Gareth Branwyn

Gareth Branwyn (left) and Mark Frauenfelder at Maker Faire Austin 2007. Photograph by Jon Lebkowsky

Gareth Branwyn (born January 21, 1958) is a writer, editor, and media critic.

He has covered technology, DIY media, and cyberculture for Wired, Esquire, the Baltimore Sun and other publications. He has also been an editor at Mondo 2000, and at Boing Boing when it was a print zine (he had his own Going Gaga). He founded the personal tech site, Street Tech, where he was self-described "Cyborg-in-Chief." He is the former Editorial Director for MAKE Magazine where he oversaw all content. In April 2013, he returned to freelance writing to begin work on his lazy memoir,[1] Borg Like Me. The book was crowdfunded, via Kickstarter, and self-published. It was finally released on September 2, 2014 on Branwyn's own Sparks of Fire Press. In April, 2014, Branwyn joined Kevin Kelly, Mark Frauenfelder, and Carla Sinclair as a regular contributor to Wink Books, a daily review of art, instructional, graphical, and other "remarkable books that belong on paper."

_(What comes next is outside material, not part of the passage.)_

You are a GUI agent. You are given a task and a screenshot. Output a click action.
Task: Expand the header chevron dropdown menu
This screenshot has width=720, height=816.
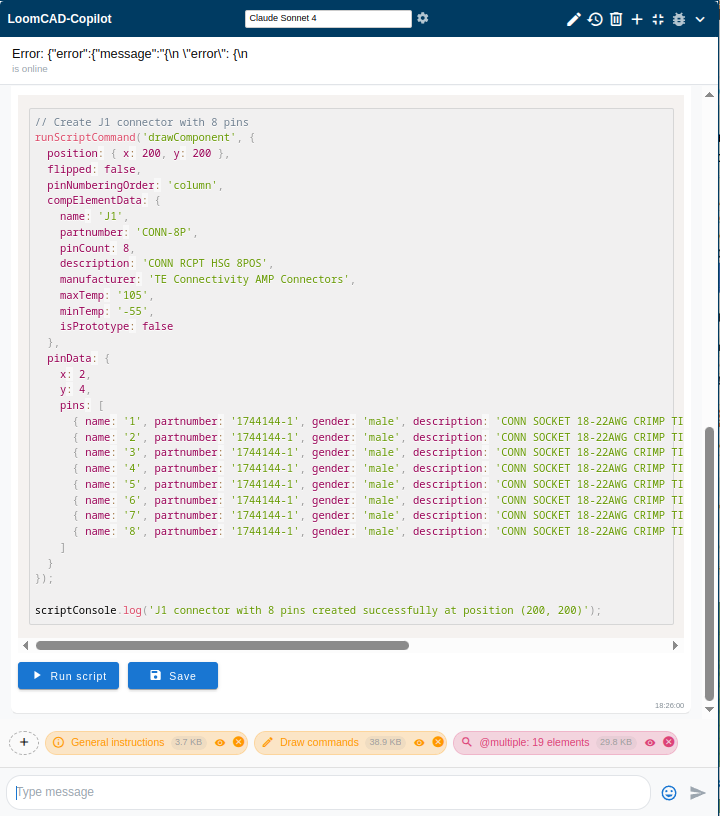(x=700, y=19)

Branwyn was a co-editor of The Happy Mutant Handbook and is the author of Jargon Watch: A Pocket Dictionary for the Jitterati, Jamming the Media, The Absolute Beginner's Guide to Building Robots and Mosaic Quick Tour: Accessing and Navigating the World Wide Web, one of the first books written about the Web. Along with Boing Boing's Mark Frauenfelder, he was also involved in Billy Idol's controversial 1993 recording Cyberpunk. In the early 1990s, Branwyn published the small-format alternative art and culture zine Going Gaga.

Gareth Branwyn was married to DC-area jazz singer and Thievery Corporation vocalist Pam Bricker. Bricker committed suicide in 2005. Together they had a now adult son, Blake.[1]

"Gareth Branwyn" is a pseudonym for Kevin Maloof.[2]

References

  1. 1 2 Gareth Branwyn interviewed on the TV show Triangulation on the TWiT.tv network
  2. Branwyn, Gareth. "We Did It! Thanks to All My Backers", Sparks of Fire Press, Arlington, VA, USA, August 20, 2013. Retrieved on 10 June 2015.